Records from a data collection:
___

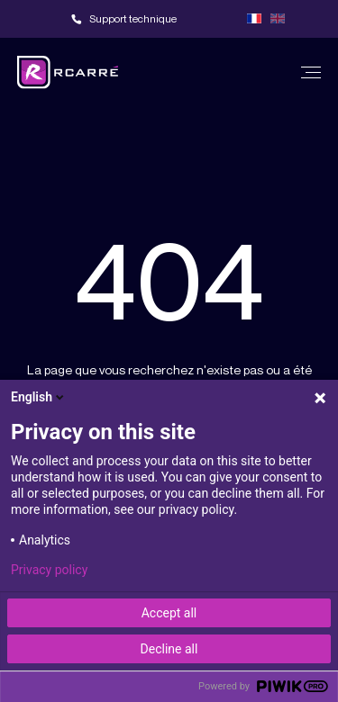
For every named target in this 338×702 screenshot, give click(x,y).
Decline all (169, 649)
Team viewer (216, 19)
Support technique (133, 18)
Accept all (169, 613)
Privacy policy (49, 569)
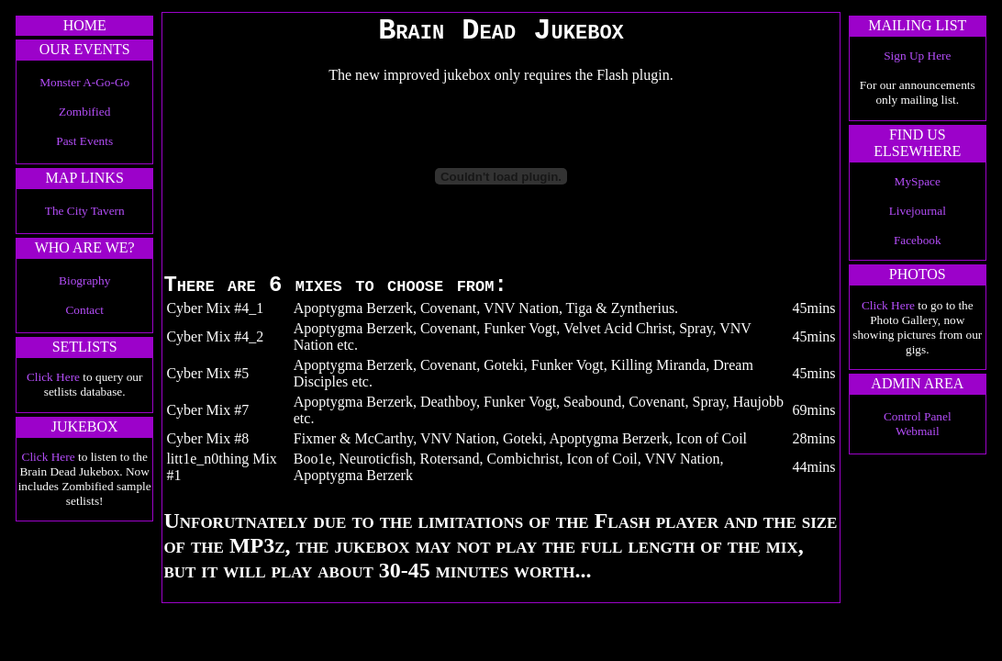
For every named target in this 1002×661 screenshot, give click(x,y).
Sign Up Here (917, 55)
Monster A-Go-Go (84, 82)
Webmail (918, 431)
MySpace (918, 181)
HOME (84, 25)
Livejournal (917, 211)
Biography (84, 280)
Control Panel (918, 416)
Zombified (84, 111)
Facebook (917, 240)
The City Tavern (85, 211)
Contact (84, 310)
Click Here (53, 377)
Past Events (84, 141)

___

## Exercise task:
Express every line above as a JSON list of strings, one string per line, skipping blank lines and leaving out the picture lines.

## Reply to the task:
[
  "For every named target in this 338×702 screenshot, give click(x,y).",
  "Decline all (169, 649)",
  "Team viewer (216, 19)",
  "Support technique (133, 18)",
  "Accept all (169, 613)",
  "Privacy policy (49, 569)",
  "For every named target in this 1002×661 screenshot, give click(x,y).",
  "Sign Up Here (917, 55)",
  "Monster A-Go-Go (84, 82)",
  "Webmail (918, 431)",
  "MySpace (918, 181)",
  "HOME (84, 25)",
  "Livejournal (917, 211)",
  "Biography (84, 280)",
  "Control Panel (918, 416)",
  "Zombified (84, 111)",
  "Facebook (917, 240)",
  "The City Tavern (85, 211)",
  "Contact (84, 310)",
  "Click Here (53, 377)",
  "Past Events (84, 141)"
]